[Item position entries]
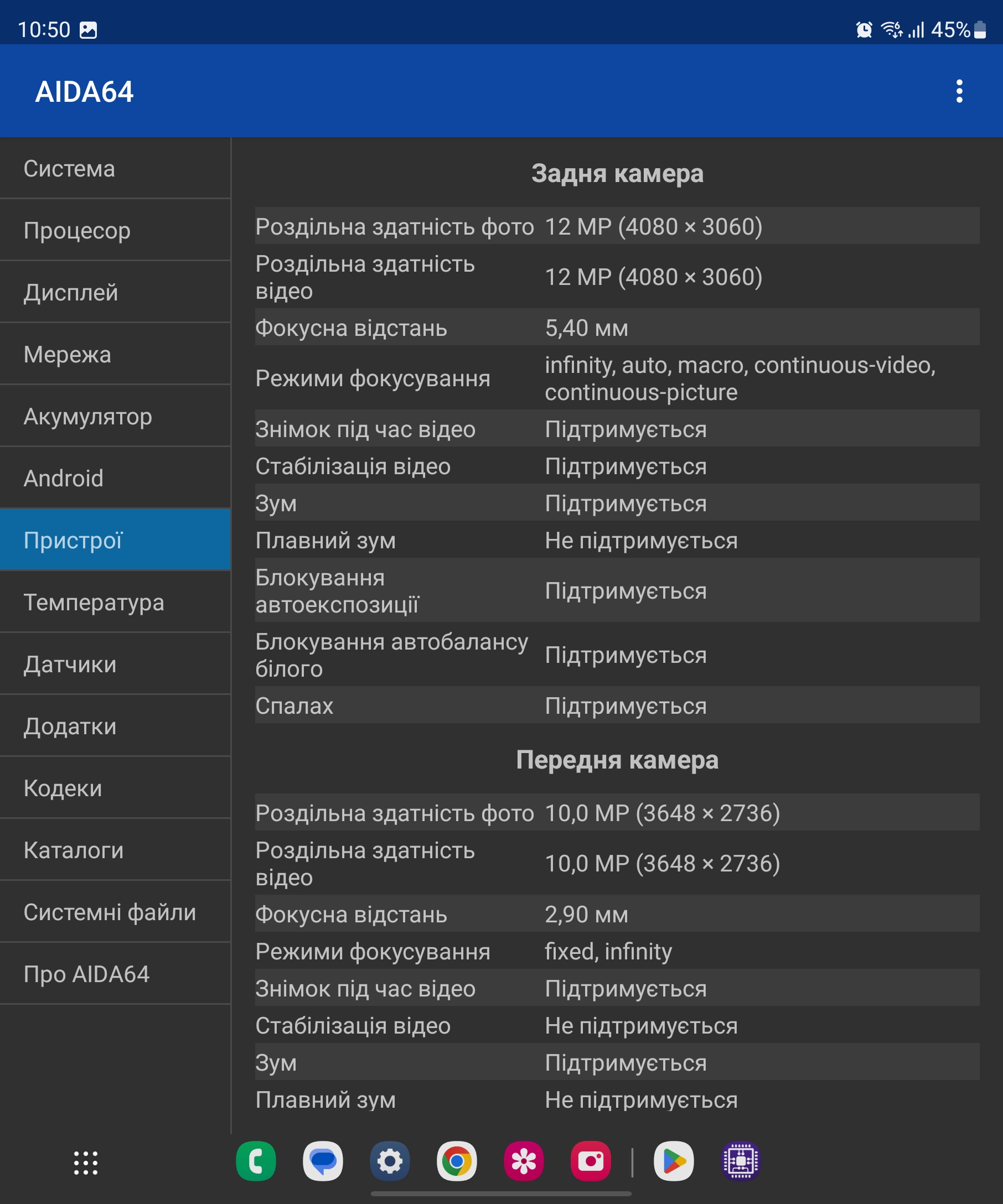This screenshot has width=1003, height=1204.
Task: Open the Messages app in the taskbar
Action: [323, 1161]
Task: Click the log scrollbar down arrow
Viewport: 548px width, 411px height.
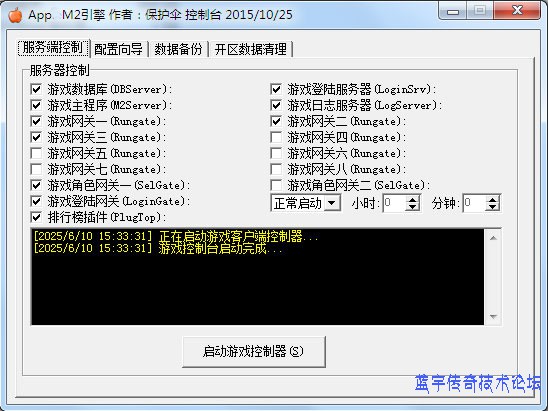Action: [493, 316]
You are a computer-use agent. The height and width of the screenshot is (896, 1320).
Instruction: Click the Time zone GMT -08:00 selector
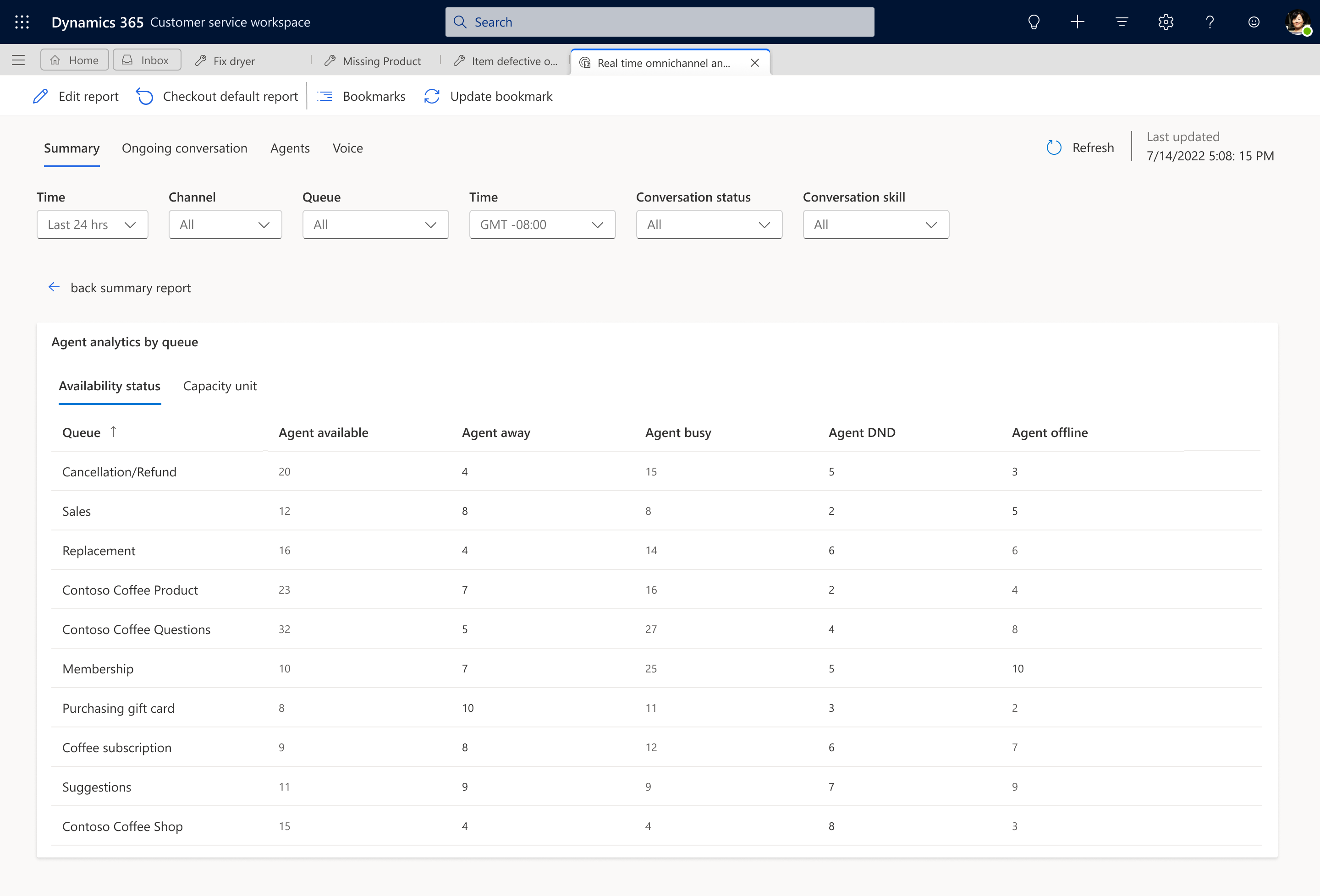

_Written problem_
Please repeat the entries above word for word, leaving the pictures out.

_Reply to the task_
This screenshot has width=1003, height=1204.
Task: Open the Messages app in the taskbar
Action: [323, 1161]
Task: Click the log scrollbar down arrow
Viewport: 548px width, 411px height.
Action: [493, 316]
You are a computer-use agent. The height and width of the screenshot is (896, 1320).
Instruction: Click the Time zone GMT -08:00 selector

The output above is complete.